OPINIÓN: Escribe Daniel Giúdiche (*)
Analizaremos juntos cómo, la narrativa oficial y los discursos de odio, emanados desde la cúpula del poder ejecutivo, inciden en la salud y debilitamiento de nuestra democracia.
Desde la asunción al gobierno de Javier Milei se abre una nueva etapa en nuestra historia política y de comunicación gubernamental, donde la violencia discursiva y la agresión no solo circula en los márgenes, sino que emana desde el centro mismo del poder. Se observa la recurrente utilización de un lenguaje de descalificación y estigmatización dirigido a diversos actores políticos, sociales y culturales.
En Argentina la actualidad del discurso oficial se configura como un campo de batalla donde el odio emerge como un instrumento de consolidación de poder, pero también como un factor que desestabiliza el entramado democrático.

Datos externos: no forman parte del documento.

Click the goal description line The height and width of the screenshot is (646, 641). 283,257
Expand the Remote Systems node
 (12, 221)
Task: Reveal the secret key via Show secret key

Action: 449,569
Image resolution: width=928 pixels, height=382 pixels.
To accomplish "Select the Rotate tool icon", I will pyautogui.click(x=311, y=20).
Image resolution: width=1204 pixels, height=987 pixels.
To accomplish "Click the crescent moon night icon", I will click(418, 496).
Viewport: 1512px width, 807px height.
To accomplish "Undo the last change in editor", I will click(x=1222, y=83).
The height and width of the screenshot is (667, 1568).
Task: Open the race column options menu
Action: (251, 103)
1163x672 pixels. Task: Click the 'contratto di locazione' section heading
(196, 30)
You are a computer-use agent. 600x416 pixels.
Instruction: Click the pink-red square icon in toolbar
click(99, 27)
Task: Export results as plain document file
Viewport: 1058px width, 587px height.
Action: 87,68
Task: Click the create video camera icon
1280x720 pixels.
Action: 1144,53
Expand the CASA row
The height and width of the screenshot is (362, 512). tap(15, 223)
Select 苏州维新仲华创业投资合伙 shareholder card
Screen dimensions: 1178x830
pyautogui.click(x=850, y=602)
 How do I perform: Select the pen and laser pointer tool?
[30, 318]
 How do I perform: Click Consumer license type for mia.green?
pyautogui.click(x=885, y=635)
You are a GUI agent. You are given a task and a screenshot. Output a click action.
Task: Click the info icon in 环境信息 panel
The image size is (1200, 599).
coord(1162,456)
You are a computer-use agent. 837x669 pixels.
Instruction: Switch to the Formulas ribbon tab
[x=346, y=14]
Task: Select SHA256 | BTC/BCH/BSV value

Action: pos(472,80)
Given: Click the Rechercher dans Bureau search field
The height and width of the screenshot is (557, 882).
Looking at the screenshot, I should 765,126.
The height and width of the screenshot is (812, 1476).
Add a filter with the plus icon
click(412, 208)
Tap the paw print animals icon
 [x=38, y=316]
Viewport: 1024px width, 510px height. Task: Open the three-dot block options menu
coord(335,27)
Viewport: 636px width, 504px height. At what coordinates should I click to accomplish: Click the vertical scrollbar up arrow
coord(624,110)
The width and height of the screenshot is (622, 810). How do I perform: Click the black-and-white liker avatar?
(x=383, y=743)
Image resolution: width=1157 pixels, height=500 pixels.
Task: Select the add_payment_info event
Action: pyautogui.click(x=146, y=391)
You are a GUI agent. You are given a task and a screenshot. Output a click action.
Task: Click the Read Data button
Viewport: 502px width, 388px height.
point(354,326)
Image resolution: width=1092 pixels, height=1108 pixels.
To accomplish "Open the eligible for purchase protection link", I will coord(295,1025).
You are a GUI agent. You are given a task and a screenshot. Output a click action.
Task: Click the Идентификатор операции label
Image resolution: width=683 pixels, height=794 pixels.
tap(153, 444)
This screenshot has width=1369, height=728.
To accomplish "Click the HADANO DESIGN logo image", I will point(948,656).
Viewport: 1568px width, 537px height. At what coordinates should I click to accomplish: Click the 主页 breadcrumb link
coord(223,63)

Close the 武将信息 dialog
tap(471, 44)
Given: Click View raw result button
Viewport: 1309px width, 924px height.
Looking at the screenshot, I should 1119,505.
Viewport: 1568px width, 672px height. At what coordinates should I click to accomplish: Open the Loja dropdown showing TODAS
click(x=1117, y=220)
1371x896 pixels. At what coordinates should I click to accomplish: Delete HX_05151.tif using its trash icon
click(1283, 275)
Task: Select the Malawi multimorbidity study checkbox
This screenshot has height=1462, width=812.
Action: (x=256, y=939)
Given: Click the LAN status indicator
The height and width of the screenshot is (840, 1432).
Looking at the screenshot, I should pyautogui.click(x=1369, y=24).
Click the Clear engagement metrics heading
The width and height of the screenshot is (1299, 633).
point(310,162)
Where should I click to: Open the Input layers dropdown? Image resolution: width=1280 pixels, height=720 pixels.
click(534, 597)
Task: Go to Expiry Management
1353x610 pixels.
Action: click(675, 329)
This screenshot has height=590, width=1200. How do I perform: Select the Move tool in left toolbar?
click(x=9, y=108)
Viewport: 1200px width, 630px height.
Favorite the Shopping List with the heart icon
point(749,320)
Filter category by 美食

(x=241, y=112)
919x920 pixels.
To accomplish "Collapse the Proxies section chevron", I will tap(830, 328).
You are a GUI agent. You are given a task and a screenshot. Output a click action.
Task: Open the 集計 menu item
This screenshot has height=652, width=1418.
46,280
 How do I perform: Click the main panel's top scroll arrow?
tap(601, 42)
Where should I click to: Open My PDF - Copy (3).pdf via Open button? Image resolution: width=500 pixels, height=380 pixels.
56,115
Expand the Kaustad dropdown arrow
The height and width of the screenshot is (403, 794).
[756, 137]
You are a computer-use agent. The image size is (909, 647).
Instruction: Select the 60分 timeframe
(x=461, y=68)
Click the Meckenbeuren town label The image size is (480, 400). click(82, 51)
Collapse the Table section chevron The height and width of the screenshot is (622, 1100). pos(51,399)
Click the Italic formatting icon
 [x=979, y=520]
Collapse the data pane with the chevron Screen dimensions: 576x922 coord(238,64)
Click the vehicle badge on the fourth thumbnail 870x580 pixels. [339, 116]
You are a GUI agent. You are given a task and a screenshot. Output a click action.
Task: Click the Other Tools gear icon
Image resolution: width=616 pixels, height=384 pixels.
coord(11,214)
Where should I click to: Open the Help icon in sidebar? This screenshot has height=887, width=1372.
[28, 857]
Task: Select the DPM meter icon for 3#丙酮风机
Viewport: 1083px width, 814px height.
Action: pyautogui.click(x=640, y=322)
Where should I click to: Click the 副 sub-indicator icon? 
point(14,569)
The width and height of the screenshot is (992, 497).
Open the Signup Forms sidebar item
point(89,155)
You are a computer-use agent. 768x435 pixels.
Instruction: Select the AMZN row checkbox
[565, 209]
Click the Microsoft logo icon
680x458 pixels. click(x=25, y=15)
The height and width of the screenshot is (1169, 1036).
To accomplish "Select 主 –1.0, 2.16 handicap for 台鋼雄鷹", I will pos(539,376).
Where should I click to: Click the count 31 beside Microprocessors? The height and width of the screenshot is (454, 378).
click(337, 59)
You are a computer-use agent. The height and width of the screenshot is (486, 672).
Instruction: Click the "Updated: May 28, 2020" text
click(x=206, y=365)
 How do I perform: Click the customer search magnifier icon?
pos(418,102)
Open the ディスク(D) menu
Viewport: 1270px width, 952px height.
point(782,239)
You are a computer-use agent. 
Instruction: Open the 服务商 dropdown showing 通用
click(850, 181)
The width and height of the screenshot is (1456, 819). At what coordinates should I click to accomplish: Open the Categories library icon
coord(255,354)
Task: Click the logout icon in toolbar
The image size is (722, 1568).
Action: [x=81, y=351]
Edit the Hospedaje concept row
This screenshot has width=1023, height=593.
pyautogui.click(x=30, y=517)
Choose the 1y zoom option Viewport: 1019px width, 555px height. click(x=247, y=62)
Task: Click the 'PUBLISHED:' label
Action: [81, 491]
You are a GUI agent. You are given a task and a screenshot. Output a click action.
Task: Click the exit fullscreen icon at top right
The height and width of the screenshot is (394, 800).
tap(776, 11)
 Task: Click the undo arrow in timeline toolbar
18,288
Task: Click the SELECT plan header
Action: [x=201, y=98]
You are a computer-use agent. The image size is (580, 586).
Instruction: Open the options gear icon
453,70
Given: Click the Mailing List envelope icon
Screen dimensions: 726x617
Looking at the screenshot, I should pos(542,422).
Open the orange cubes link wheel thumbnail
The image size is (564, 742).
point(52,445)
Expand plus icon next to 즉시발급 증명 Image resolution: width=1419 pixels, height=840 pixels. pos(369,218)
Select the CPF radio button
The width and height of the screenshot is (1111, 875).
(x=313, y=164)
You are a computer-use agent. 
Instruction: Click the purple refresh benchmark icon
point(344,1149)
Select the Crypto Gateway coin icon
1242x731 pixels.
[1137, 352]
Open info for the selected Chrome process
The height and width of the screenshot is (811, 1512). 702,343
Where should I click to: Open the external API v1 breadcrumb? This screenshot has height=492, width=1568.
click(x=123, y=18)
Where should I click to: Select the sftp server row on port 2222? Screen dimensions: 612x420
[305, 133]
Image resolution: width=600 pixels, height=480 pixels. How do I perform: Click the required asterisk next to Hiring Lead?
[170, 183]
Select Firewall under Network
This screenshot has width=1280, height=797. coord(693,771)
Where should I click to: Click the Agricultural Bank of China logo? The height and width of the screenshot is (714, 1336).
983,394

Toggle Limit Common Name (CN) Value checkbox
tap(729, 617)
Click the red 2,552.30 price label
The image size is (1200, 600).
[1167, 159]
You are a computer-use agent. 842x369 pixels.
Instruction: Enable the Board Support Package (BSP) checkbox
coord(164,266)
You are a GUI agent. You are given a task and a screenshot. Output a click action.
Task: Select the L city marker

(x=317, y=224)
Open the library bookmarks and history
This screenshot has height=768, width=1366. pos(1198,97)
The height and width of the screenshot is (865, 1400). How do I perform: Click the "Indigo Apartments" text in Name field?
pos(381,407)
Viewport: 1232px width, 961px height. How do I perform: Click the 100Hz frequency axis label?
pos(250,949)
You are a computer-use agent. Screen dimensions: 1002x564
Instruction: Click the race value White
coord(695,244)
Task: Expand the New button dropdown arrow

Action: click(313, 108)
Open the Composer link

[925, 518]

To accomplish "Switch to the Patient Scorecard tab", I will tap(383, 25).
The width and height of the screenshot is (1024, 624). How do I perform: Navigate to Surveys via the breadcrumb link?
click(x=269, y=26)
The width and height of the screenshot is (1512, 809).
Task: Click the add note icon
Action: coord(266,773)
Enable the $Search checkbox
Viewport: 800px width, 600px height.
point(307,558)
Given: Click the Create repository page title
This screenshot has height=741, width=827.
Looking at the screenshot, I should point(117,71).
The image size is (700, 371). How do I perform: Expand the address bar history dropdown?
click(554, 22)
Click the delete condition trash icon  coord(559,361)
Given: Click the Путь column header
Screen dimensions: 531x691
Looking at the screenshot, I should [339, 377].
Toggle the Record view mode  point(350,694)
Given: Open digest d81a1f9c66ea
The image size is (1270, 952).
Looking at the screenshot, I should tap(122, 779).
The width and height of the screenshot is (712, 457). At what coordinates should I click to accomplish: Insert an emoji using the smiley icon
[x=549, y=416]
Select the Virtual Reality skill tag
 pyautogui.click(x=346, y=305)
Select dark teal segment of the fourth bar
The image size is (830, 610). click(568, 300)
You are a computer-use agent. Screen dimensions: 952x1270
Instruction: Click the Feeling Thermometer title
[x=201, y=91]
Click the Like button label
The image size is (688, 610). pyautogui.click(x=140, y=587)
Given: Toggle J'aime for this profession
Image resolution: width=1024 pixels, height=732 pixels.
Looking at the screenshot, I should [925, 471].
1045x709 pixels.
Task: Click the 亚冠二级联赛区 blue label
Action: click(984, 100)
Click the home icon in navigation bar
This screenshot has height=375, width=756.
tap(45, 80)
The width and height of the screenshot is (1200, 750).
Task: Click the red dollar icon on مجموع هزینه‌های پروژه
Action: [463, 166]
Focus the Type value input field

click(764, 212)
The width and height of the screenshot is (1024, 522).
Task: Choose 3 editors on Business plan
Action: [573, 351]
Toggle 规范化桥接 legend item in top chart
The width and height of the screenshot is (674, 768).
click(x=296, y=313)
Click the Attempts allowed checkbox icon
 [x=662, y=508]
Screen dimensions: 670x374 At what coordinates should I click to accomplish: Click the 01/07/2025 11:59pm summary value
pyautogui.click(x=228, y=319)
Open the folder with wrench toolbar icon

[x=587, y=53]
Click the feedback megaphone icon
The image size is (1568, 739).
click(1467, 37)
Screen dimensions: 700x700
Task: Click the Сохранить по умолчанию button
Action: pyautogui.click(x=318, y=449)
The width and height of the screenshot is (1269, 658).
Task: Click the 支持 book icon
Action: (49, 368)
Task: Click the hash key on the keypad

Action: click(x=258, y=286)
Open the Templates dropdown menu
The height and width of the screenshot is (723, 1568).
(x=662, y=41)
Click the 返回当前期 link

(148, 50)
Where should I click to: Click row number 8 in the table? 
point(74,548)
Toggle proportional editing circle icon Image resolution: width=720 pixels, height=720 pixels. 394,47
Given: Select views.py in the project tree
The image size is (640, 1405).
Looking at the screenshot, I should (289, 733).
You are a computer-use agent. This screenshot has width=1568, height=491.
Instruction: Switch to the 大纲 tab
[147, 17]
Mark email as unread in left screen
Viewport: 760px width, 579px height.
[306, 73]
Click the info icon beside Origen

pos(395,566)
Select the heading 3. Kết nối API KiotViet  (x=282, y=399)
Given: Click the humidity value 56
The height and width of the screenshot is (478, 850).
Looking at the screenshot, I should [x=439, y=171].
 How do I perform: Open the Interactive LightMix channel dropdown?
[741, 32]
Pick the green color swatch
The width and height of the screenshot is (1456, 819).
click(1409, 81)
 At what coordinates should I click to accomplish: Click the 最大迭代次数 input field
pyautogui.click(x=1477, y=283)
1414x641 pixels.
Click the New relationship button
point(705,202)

El lenguaje en este sentido no es neutro: opera como un dispositivo de control social y político
En los ya transcurridos más de 500 días de gobierno del presidente Milei, el discurso de odio se fue posicionando como agenda de gestión gubernamental. Este mecanismo pasó a ser una práctica política con efectos concretos. El modelo de comunicación instaurado reemplaza la deliberación por la descalificación, y convierte al adversario en enemigo. La palabra presidencial deja de unificar y comienza a dividir: se construye sentido desde la agresión y la humillación simbólica, debilitando el contrato social democrático.
La estrategia discursiva desde el poder no es accidental: es un recurso de gobierno que organiza el sentido común, excluye identidades, y justifica desigualdades; construye subjetividad obediente y temerosa fomentando la segregación social, debilitando de esta forma los lazos de solidaridad.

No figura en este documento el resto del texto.